A machine learning solution for predicting taxi demand in New York City, designed to optimize fleet operations by matching driver supply with passenger demand.
This project implements an end-to-end machine learning pipeline to forecast taxi demand patterns. By analyzing historical trip data, the system helps operations teams maintain optimal fleet utilization, reducing both driver idle time and passenger wait times.
- Automated data ingestion from NYC TLC Trip Record Data
- Time series data transformation and feature engineering
- Multiple ML models: Baseline, XGBoost, and LightGBM
- Comprehensive data validation and preprocessing pipeline
- Interactive visualization and exploratory data analysis
taxi_demand_predictor/
├── data/
│ ├── raw/ # Raw parquet files from NYC TLC
│ └── transformed/ # Processed time series data
├── notebooks/ # Jupyter notebooks for analysis
│ ├── 01_load_and_validate_raw_data.ipynb
│ ├── 02_transform_raw_data_into_ts_data.ipynb
│ ├── 03_transform_ts_data_into_features_and_target.ipynb
│ ├── 04_transform_raw_data_into_features_and_targets.ipynb
│ ├── 05_visualize_training_data.ipynb
│ ├── 06_baseline_model.ipynb
│ ├── 07_xgboost_model.ipynb
│ ├── 08_lightgbm_model.ipynb
│ └── 09_lightgbm_model_with_feature_engineering.ipynb
├── src/ # Source code modules
│ ├── data.py # Data loading and validation
│ ├── data_split.py # Train/test splitting utilities
│ ├── paths.py # Path configurations
│ └── plot.py # Visualization utilities
├── pyproject.toml # Poetry dependencies
└── README.md
- Python 3.10 or higher
- Poetry (for dependency management)
- Clone the repository:
git clone https://github.com/Hichemchir/taxi_demand_predictor.git
cd taxi_demand_predictor- Install dependencies using Poetry:
poetry install- Activate the virtual environment:
poetry shellThe project follows a sequential workflow through Jupyter notebooks:
- Data Loading: Load and validate raw data from NYC TLC
- Time Series Transformation: Convert raw data into time series format
- Feature Engineering: Generate features and targets for ML models
- Visualization: Explore and visualize training data patterns
- Modeling: Train and evaluate baseline, XGBoost, and LightGBM models
To run the notebooks:
jupyter notebookNavigate to the notebooks/ directory and execute them in numerical order.

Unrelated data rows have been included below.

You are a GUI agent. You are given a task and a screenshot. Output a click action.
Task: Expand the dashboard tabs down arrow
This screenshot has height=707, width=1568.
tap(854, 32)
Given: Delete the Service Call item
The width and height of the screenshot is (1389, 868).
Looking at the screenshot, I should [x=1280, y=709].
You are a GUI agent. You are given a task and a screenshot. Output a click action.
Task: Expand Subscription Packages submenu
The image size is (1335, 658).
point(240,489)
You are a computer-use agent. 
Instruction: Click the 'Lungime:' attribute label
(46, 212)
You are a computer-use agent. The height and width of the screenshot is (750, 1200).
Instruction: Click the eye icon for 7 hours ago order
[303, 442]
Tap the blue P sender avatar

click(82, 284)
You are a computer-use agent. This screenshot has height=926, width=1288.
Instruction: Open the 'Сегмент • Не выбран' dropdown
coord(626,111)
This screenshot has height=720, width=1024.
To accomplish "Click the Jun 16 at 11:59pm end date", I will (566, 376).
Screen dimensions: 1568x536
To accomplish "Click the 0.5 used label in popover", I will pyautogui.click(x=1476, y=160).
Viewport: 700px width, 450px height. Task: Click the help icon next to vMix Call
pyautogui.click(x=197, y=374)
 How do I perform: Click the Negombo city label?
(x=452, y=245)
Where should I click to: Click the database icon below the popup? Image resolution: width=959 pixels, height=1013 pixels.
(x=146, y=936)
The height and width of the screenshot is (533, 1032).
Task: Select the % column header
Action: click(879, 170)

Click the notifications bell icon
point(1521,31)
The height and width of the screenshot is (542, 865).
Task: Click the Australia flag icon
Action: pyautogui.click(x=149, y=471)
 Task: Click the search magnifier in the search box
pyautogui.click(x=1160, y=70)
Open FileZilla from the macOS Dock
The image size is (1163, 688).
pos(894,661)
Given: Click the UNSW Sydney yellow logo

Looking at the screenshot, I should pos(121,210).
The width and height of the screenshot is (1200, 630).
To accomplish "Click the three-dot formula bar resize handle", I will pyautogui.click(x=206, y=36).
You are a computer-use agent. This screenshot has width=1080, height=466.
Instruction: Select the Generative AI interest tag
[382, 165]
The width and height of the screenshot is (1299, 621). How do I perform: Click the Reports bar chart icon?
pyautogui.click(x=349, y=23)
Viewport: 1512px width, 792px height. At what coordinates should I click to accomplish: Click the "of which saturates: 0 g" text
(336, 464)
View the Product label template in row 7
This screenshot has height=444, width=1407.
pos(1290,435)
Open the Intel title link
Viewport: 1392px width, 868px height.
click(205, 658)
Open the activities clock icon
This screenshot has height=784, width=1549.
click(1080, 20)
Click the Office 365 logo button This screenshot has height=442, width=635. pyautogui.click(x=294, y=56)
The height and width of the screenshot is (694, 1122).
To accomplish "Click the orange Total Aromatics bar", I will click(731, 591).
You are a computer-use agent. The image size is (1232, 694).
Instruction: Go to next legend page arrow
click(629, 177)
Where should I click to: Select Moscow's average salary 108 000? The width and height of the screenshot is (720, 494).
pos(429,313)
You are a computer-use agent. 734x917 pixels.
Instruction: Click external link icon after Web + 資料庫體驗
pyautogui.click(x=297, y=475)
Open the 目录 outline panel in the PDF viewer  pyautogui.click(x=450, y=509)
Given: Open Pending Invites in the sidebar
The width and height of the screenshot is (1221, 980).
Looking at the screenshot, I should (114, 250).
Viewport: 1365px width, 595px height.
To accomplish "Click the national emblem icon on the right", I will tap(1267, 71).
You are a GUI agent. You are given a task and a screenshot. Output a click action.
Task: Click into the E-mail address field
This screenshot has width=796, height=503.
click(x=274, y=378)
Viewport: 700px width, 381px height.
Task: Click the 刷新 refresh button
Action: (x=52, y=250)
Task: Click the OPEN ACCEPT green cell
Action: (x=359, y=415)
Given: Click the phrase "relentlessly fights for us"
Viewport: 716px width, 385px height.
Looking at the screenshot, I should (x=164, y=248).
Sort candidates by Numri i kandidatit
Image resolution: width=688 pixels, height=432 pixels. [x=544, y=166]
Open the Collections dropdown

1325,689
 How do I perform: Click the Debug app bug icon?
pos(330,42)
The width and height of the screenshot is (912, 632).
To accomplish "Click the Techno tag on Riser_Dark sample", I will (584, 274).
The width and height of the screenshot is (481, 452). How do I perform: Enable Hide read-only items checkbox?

Historical taxi trip data is sourced from the NYC Taxi and Limousine Commission (TLC).
The project implements and compares three modeling approaches:
- Baseline Model: Simple statistical baseline for benchmarking
- XGBoost: Gradient boosting with optimized hyperparameters
- LightGBM: Efficient gradient boosting with feature engineering
Core dependencies include:
- pandas & numpy: Data manipulation
- scikit-learn: ML utilities
- xgboost & lightgbm: Gradient boosting models
- plotly: Interactive visualizations
- optuna: Hyperparameter optimization
See pyproject.toml for the complete dependency list.
This project is available for educational purposes.